The goal is to stay ahead of the pain, he said. If a patient doesn’t take their regularly scheduled pain medication in the morning and they have a late afternoon surgery, it’s possible they will have missed two doses before the surgery even begins. That makes it almost impossible for the anesthesiologist to catch up to the pain.
While most people tolerate anesthesia with no difficulties, there are some co-morbidities that can make anesthesia trickier, such as obesity, sleep apnea, or significant heart or lung disease. Those patients sometimes take longer to recover from general anesthesia after a breathing tube is inserted.
“You can have issues where their lungs may take insult or their hearts may not tolerate the anesthesia as well, so we have to tread lightly,” Dr. Vilsaint said.
Over the past 20 years the trend has been to use regional anesthesia more frequently, when possible. For surgeries to the extremities like the hands, local anesthesia with minimal sedation is plenty to keep pain away, he said.
In January of 2017, anesthesiologists at Cape Cod Healthcare developed a multimodal pain approach that has been very effective for joint replacements and ambulatory surgeries, Dr.

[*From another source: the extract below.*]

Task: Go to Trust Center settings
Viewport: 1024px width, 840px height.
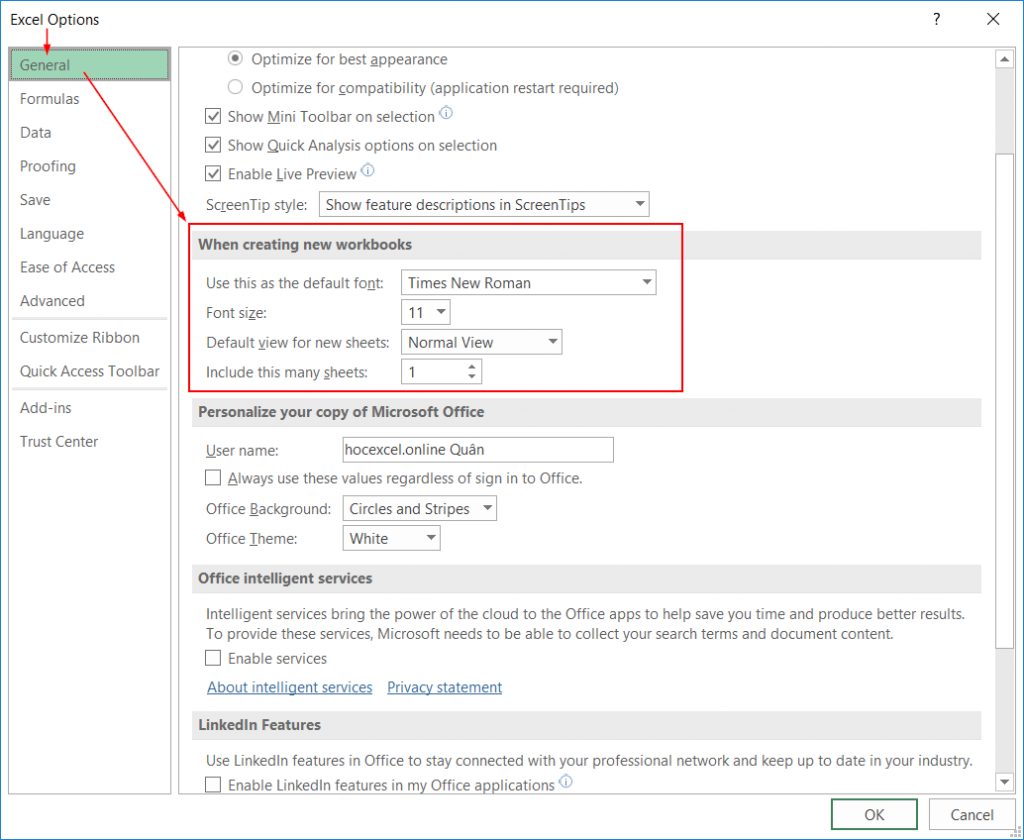Action: point(59,441)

Vilsaint said. Pain medicine is given to the patient prior to surgery to alleviate pain and allow a better and faster recovery.
“With these surgeries, a significant number of patients notice a difference,” he said. “Patients leave earlier and feel better. Patients who’ve had the other joint replaced the old way compared to the new way say it’s a night and day difference.”
After surgery of any kind, you need someone to drive you home. The recommendation is then to take it easy for at least 24 hours, even if your surgery was minor. If your surgeon prescribed temporary pain medication, you should refrain from driving, operating machinery and drinking alcohol until you stop taking the medication. You should also have someone stay with you for 24 hours after surgery, especially at night while you are recovering.
Another important subject that Dr. Vilsaint discusses with patients is post-operative cognitive dysfunction. After general anesthesia, some patients are disoriented and have cognitive impairment. Patients with baseline deficits like Alzheimer’s disease or Parkinson’s disease are at higher risk, as are patients over the age of 65. It is also more common if it occurred after a previous surgery.
“We believe it’s multi-factorial and it involves fluid status, pain status, the type of surgery, the length of surgery and blood loss,” he said. “We try to do a good job of limiting the effects of that, but I think the multimodal pain approach is going to help, especially if you have older patients coming in with joint replacements.”
The bottom line is that the less anesthesia you receive, the quicker your recovery from it will be.
Most people bounce back with no problem after anesthesia, Dr. Vilsaint said.
“If they listen to their surgeon’s instructions, the majority of people will be fine after anesthesia.”